Harry Enfield’s years in cold water ended with a diagnosis many plunge regulars miss until the damage is hard to ignore: exostosis, better known as surfer’s ear. He said he is partially deaf and only found out what was going on while he was being fitted for hearing aids, after years of swimming in cold water at Highgate Ponds.
This is not about one heroic dip in icy water. The condition is caused by repeated exposure to cold water and wind, and the NHS describes it as abnormal bone growth in the ear canal. It usually affects both ears and develops slowly over time, which is why it can sneak up on people who treat cold immersion as a weekly ritual rather than a one-off challenge. The problems are not subtle either. Hearing loss and infections are both linked to the condition, and Enfield said the growths in his ears could be removed surgically, though he described the procedure as very painful.
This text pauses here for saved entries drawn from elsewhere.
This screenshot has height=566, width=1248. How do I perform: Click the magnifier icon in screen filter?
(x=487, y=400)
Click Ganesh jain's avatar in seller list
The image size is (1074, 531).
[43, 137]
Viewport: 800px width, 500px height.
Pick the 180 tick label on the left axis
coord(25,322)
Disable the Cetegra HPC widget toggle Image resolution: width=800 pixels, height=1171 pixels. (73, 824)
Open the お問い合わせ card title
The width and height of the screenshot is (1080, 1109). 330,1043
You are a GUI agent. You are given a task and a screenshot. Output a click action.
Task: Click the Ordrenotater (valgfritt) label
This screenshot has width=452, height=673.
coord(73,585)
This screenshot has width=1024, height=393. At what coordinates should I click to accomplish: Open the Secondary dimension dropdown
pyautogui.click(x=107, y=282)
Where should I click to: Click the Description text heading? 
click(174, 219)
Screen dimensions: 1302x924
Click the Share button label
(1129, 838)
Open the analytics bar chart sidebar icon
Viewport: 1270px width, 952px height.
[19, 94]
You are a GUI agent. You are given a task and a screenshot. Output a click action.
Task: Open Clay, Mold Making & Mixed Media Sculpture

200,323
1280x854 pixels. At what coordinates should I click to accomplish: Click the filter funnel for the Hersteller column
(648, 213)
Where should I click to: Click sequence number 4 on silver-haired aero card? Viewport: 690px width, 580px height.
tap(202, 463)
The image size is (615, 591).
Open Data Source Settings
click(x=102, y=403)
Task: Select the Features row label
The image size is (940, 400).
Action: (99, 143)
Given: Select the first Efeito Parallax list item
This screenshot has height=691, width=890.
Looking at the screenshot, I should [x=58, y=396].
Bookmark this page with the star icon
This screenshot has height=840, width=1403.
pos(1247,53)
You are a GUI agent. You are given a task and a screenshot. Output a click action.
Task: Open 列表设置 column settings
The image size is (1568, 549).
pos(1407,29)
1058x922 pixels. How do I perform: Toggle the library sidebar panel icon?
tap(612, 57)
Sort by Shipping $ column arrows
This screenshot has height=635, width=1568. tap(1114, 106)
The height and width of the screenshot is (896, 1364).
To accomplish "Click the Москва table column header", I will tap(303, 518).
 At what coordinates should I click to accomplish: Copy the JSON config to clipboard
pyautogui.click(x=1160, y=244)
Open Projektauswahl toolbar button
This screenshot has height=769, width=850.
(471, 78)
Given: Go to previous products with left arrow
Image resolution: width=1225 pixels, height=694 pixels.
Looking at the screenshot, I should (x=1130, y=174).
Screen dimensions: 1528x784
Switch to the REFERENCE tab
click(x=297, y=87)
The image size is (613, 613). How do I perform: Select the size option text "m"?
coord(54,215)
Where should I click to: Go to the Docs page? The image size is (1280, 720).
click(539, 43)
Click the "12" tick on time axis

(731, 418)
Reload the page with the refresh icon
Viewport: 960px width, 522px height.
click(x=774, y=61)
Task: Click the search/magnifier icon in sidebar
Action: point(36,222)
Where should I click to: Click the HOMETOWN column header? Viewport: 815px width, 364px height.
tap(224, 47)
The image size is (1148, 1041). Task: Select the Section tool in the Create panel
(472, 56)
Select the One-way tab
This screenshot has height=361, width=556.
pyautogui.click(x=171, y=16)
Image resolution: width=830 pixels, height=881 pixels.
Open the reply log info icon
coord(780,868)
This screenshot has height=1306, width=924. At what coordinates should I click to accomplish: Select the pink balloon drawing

That is the useful warning for the ice-bath crowd. Open-water swimmers who spend long sessions in cold, windy conditions are in the highest-risk lane, especially if they are out most weeks through the year. Frequent cold plungers can also build up exposure if the habit is constant and the water is cold enough, even if each session feels brief. Occasional ice-bath users are a different case entirely. The risk climbs with repetition, not with how hard the first shock feels, which is why earplugs matter more than macho tolerance when the exposure starts adding up.
The timing matters too. Cold-water swimming has surged in popularity, with a 2024 study estimating around 1.2 million Brits had joined a local group focused on the activity. Enfield’s story lands in the middle of that boom and turns a recovery trend into a reminder that the ear canal is part of the equation. When hearing starts slipping, restaurants sound harder to follow, or the need to turn down background noise becomes constant, that is no longer just the price of a cold-water habit.
Enfield joked about having “stalactites” in his ears, but the joke sits on top of a real tradeoff. Cold-water exposure can be a useful tool, yet repeated sessions without protection can leave a mark that lasts long after the plunge ends.